European shares set for weekly fall as tech optimism wanes, US-Iran tensions resurface
European shares were little changed on Friday, with losses in technology stocks offsetting broader gains, as investors assessed renewed Middle East tensions.
- Country:
- United States
European shares were little changed on Friday as losses in technology stocks offset broader gains, while investors assessed renewed Middle East tensions that put the benchmark on track for a weekly decline. The pan-European STOXX 600 edged 0.1% lower to 640.28 points by 0849 GMT and was on track to snap a four-week winning streak.
Technology stocks weakened this week on concerns their high valuations may be hard to sustain after a sharp rally, while renewed Middle East tensions after U.S. President Donald Trump said the interim deal with Iran was over further weighed on risk appetite.
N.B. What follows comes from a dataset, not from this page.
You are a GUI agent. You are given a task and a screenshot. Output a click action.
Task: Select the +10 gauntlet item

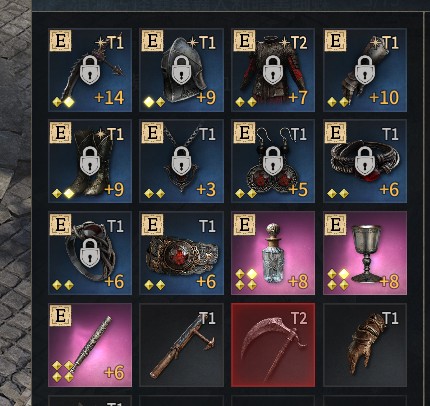(365, 70)
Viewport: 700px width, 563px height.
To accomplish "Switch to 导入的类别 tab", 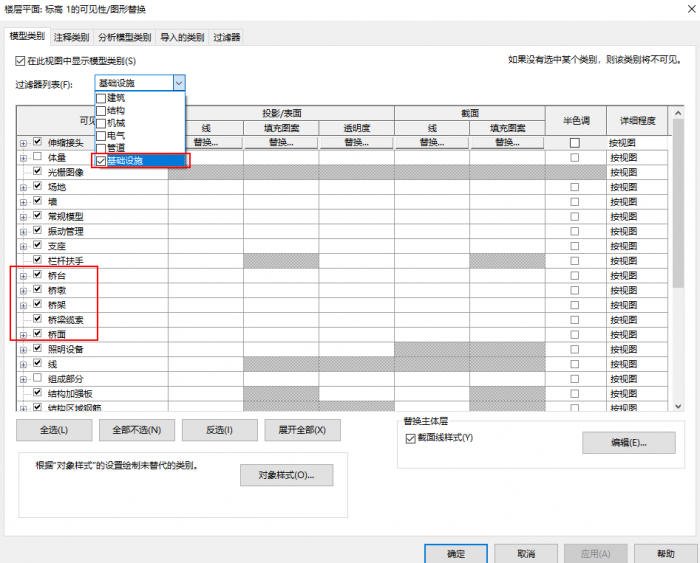I will tap(182, 37).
The technology sector was off 1.3% on Friday, as investors continued to book profits ahead of South Korean chipmaker SK Hynix's U.S. debut, following a $26.5 billion share sale.
Soitec dropped 3.3%, BE Semiconductor fell 1.6% and ASML 2.3%. "The large swings we're seeing in technology stocks... suggest investors remain under stress amid elevated valuations," said said Ipek Ozkardeskaya, senior market analyst, Swissquote Bank.
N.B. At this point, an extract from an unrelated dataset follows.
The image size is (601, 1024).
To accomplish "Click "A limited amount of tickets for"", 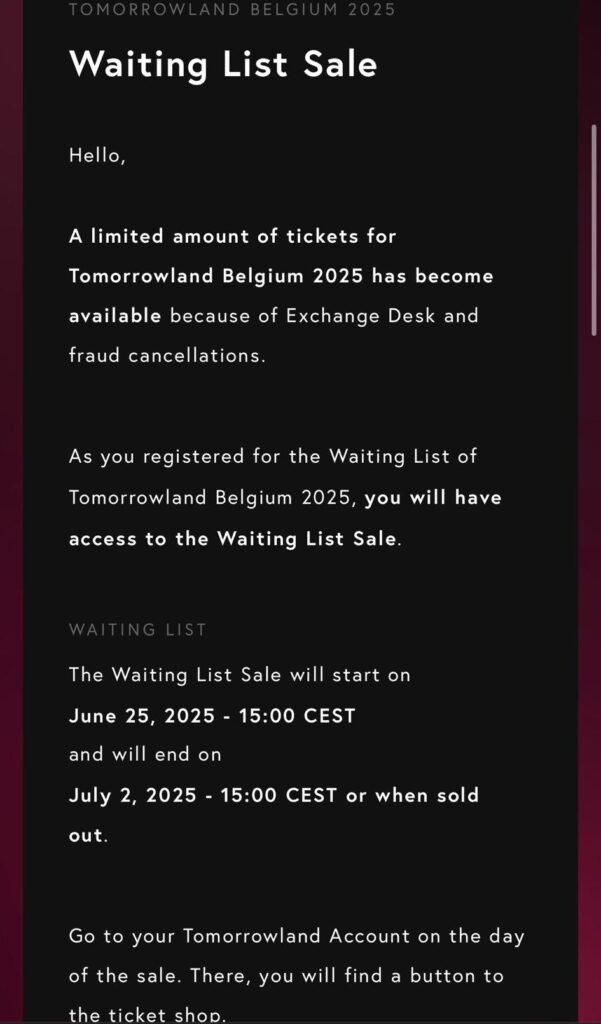I will coord(232,237).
"Attention is now turning to SK Hynix's U.S. debut, which could help gauge broader appetite for AI-related stocks and influence sentiment across the sector." However, most sectors on the STOXX 600 were higher with telecoms stocks leading gains with a 1.4% climb, lifted by a near 11% jump in Vodafone after UAE telecoms group E& said it would sell its stake to the family group of French billionaire Xavier Niel.
Travel and leisure stocks advanced 0.8%, with airlines largely higher. UK's EasyJet surged 14% after agreed in principle to a 5.7 billion pounds ($7.65 billion) takeover approach from Apollo Global. On the geopolitical front, Iranian forces attacked U.S. military infrastructure in Gulf states, further weakening a three-week-old ceasefire, and plunging markets into uncertainty over the conclusion of the conflict.
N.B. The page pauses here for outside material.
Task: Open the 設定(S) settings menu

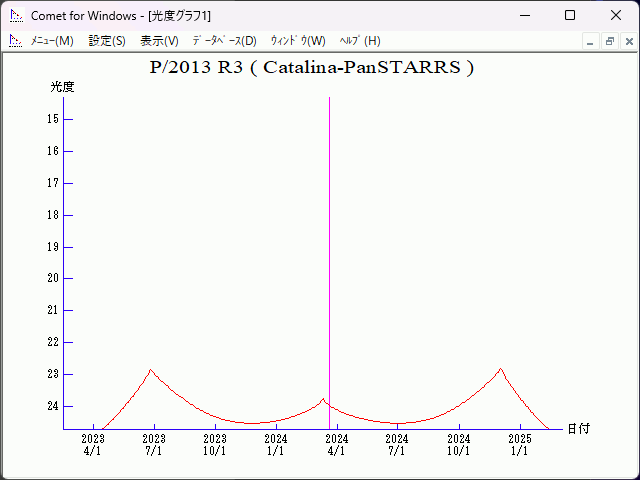Action: click(x=107, y=41)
The state of energy shipping through the vital Strait of Hormuz is back in the limelight, especially for energy import-reliant regions like Europe, where inflation concerns could re-emerge and cloud the path of economic growth and monetary policy. Among other stocks, St. James's Palce bottomed the STOXX 600 with a 8.5% fall after a report said Sovereign Wealth, ones of the money manager's largest partner firms was in talks to join a Swedish wealth group.
J.P. Morgan turned 'constructive' on the European steel sector, and upgraded ArcelorMittal to "neutral" from "underweight", sending its shares up 5%. Voestalpine and Salzgitter gained 6% and 10.3% respectively after a double upgrade to "overweight" from "underweight".